FAQ: What is patch management and why is it important?
Last updated on September 6th, 2019
Quick definition to begin with: A patch is a set of changes for a piece of software which is designed to update, fix or improve that software’s functionality. Patches are deployed for various reasons including fixing security vulnerabilities and bugs, improving the user experience or increasing performance.
You may have heard of “Patch Tuesday”, which is the unofficial term coined for when Microsoft’s regular release of security patches for its software products. It typically occurs on the second Tuesday of every month in the early evening.
What is patch management?
Patch management is an automatic update process for every node on the corporate network. This includes endpoints in physically inaccessible locations such as remote laptops and mobile devices.
Deploying patch management means that staff will not need to manually check for and deploy software patches, which will typically be an exhaustive, time-consuming task – except for the very smallest of businesses.
How does patch management work?
There are different methods of patch deployment and they vary depending on the infrastructure design for each company information system.
Most companies with large infrastructures implement automated patch management systems which reduce the manpower requirements of manual implementation. Other companies will outsource this function to a trusted third party. Often, if your IT support is fully outsourced, patch management will be included as part of this service.
An automated patch management system requires the installation of a client agent. This enables network administrators to manage patch distribution from a centralised interface. They can configure the settings for patch distribution, generate reports on the status of patches and set distribution at different levels to cover different applications and devices.
Why is patch management important?
New vulnerabilities are discovered every day and unpatched systems are one of the easier attack vectors for cyber-criminals to take advantage of. Companies continually release new patches as vulnerabilities are uncovered by researchers and hackers and if your business does not apply these updates then cyber-criminals have an easy entry point into your network.
Furthermore, patch management also ensures that your enterprise technology continues to function as it should. Software bugs, even minor ones, can cause headaches and impact employee productivity so automatic patching ensures that these problems can be resolved as soon as possible.
What are the benefits of patch management?
Patch management ensures that all pieces of software – even those which are rarely used – remain up to date, ensuring that they don’t introduce major security holes within your business.

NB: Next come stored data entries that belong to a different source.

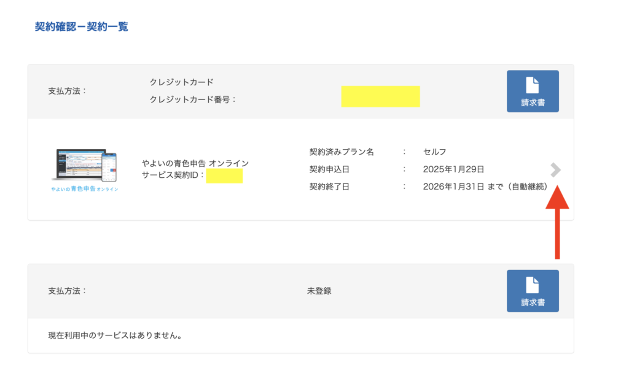This screenshot has height=376, width=629.
Task: Click 支払方法 label in the 未登録 section
Action: coord(68,291)
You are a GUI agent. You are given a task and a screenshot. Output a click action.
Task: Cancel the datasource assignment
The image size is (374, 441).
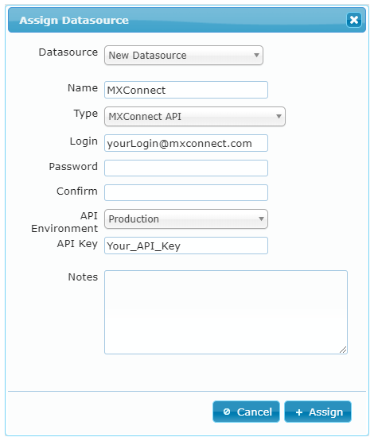[x=246, y=412]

Automatically deploying updates also frees up a vast amount of time, allowing staff to focus on more productive areas of the business. Rather than checking through update lists, they can work on getting the most business benefit from the IT systems or looking into ways to further modernise the systems through digital transformation. Furthermore, if you have staff working remotely or from mobile devices, patch management ensures that these devices remain up to date regardless of location.
What are the consequences of not deploying patch management?
An average of 50 new vulnerabilities were discovered every day throughout 2017, nearly double the amount discovered in 2016, and more than three times the amount discovered in 2015. While patch management is not a cast iron guarantee against every potential vulnerability out there (or which may arise in the future), it is a preventative measure to protect the integrity and security of your network infrastructure and information systems.
However, it’s clear that many are still not implementing security patches. This can be seen by the fact that one of the most popular vulnerabilities to exploit is a remote code execution in the Windows common controls, known as CVE-2010-2568. An exploit which was patched in 2012.
If a vulnerability does arise, having a solid patch management system in place means that the network is being constantly monitored. This especially important when it comes to preventing a “Zero Day Attack”, which is an exploit which can occur while a patch is in the process of being produced to repair it.
How can you ensure your patch management is effective?
While automatic updates are beneficial, the best patch management strategy is one which balances automatic and manual updates.
Automatic updates are not a cure-all and can sometimes cause problems if they have not been properly vetted. Just this month, Microsoft had to roll out a second round of patches to fix bugs introduced by Patch Tuesday. This second round came just six days later and was aimed at four specific bugs and bought the total number of patches released in July to 156.
The most effective way to manage patches will vary between each organisation, but there are a few key factors which apply to all:
- Critical security fixes should be applied as soon as possible.
- For all other patches, consider how often the software is used and how business-critical it is to decide how urgent the patching is.
- Where possible, ensure that patches are installed outside of working hours to minimise disruption to business workflows.
The key concern for most businesses is the number of patches and the manpower required to deal with them, however, with patch management and new technologies, patches can be managed much more effectively.